Ho negli occhi queste scene. Da una parte la compostezza di una nazione e di una famiglia, quella reale inglese, che mette in atto un protocollo pronto da anni e studiato fin dei minimi dettagli. Una famiglia che sa di essere sotto l’occhio attento di milioni di persone curiose e giudicanti in tutto il mondo. Una famiglia che, come tutte le altre famiglie, non si è scelta e per genealogia ma non per meriti si è ritrovata a capo di un regno. Dall’altra una società civile che lotta scompostamente perché i suoi diritti non sono rispettati da quello stesso stato che dovrebbe garantirli. Al centro della scena due donne, protagoniste loro malgrado.

Tra Elisabetta II e Masha Amini c’è un intero mondo. Eppure, per qualche ora la loro morte è diventata estremamente significativa a livello internazionale. Ma se della morte della Regina Elisabetta si leggerà nei libri di storia, sappiamo già che di Masha Amini ce ne dimenticheremo presto, in un perfetto ed eclatante esempio di incoerenza rappresentativa.
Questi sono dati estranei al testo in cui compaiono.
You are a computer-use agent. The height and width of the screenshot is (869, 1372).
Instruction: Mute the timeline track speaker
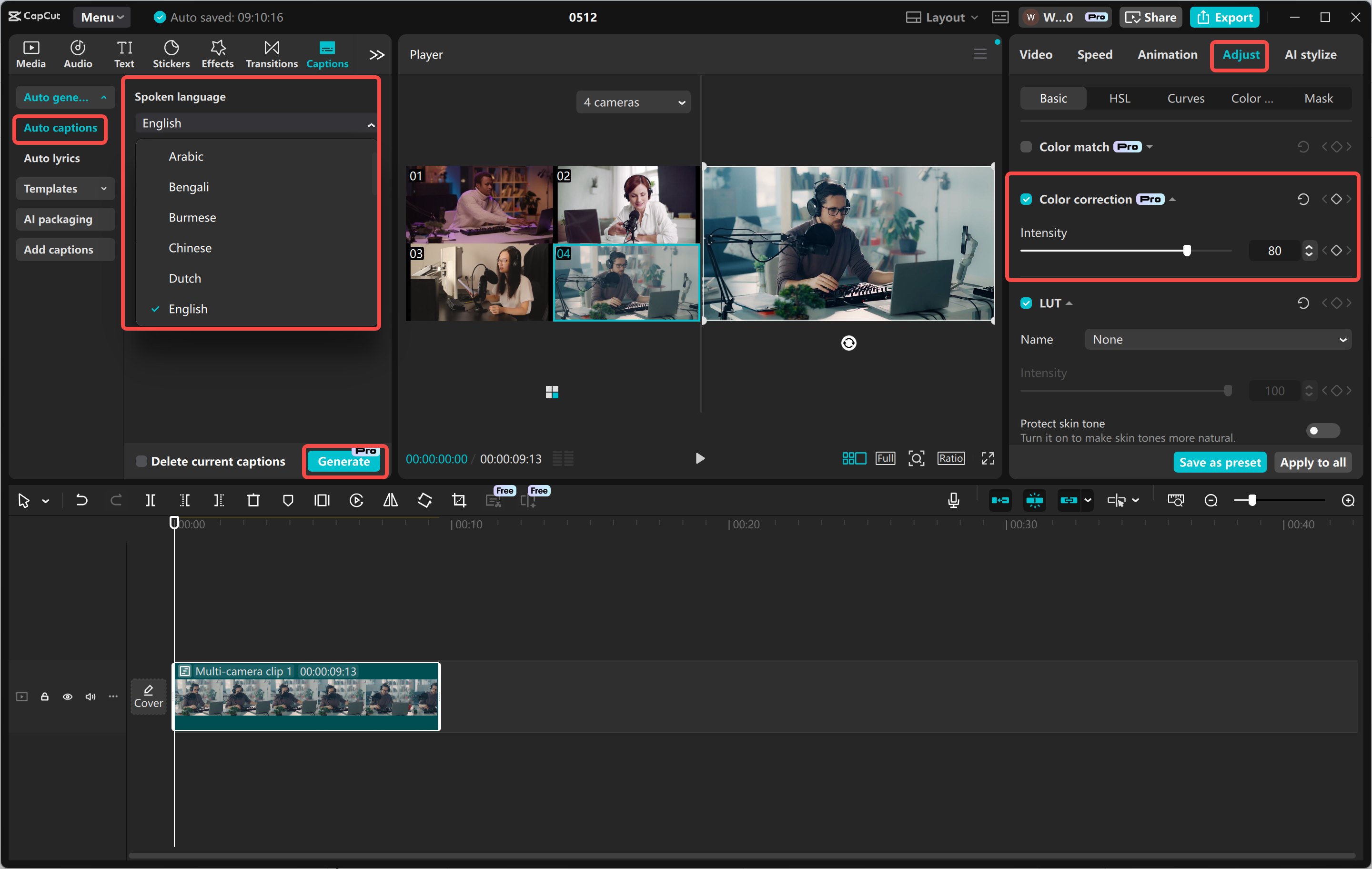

Se dobbiamo buttare lì un’ipotesi, infatti, al mondo sono molte di più le Mahsa che le Elisabetta II. Sono molte di più le donne che vedono quotidianamente calpestati i loro diritti. Sono molte di più le donne che non hanno voce. Sono molte di più le suddite che le regine. A renderle più vicine c’è solo il fatto che nessuna delle due ha scelto davvero cosa essere in vita perché nemmeno di Elizabeth Alexandra Mary ci ricorderemo, ma sentiremo parlare sempre e solo di Elisabetta II.